I have spent my last day here in Coimbra Portugal walking around the old town, soaking up the sunshine, buying small souvenirs I can squeeze into my suitcase and reflecting on my time here in Portugal on the Hope Exchange Programme.
When I very first arrived I remember thinking that everything looked a bit shabby and neglected. Windows were broken and the pavements and footpaths needed a good dose of Weedol. The paint was peeling off and everything was very old, some of it medieval in actual fact
Today however, I didn’t see any of that, instead I thought everywhere looked warm and vibrant and inviting. I didn’t notice anything shabby or neglected although those things were still there. I think this is because I have got to know the culture, the heart of the people and the place which is so overwhelmingly welcoming and optomistic that the shabbiness is pretty much irrelevant. If it was all sparkling, shiny and new it wouldn’t be Portugal but some other place instead.
Not surprisingly, I have had the same experience with the majority of the health care system I have visited here in Coimbra, Lisbon and in Porto.
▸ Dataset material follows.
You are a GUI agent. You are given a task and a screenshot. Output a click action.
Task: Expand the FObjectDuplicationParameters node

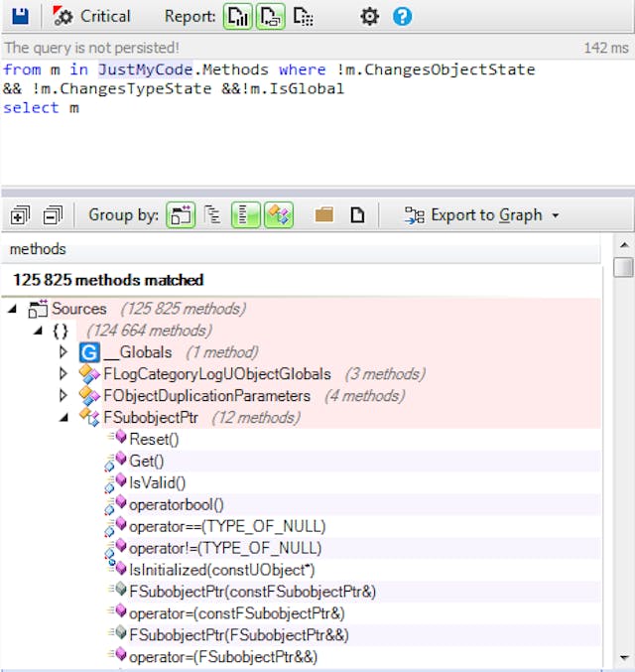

Hospitals that were designed in the 50s, but not built until the 1980s, painted mustard and khaki green, were not the most inspiring first impressions. One hospital was a converted leper colony and another looked derelict from the outside. Yet once I got inside, they were filled with incredibly bright, well educated, forward thinking individuals who all believe in their NHS. They try hard to deliver a high standard of care. Creativity and innovation are second nature to them because they don’t have much money and so they find a way to do what they want to do differently that doesn’t cost a lot.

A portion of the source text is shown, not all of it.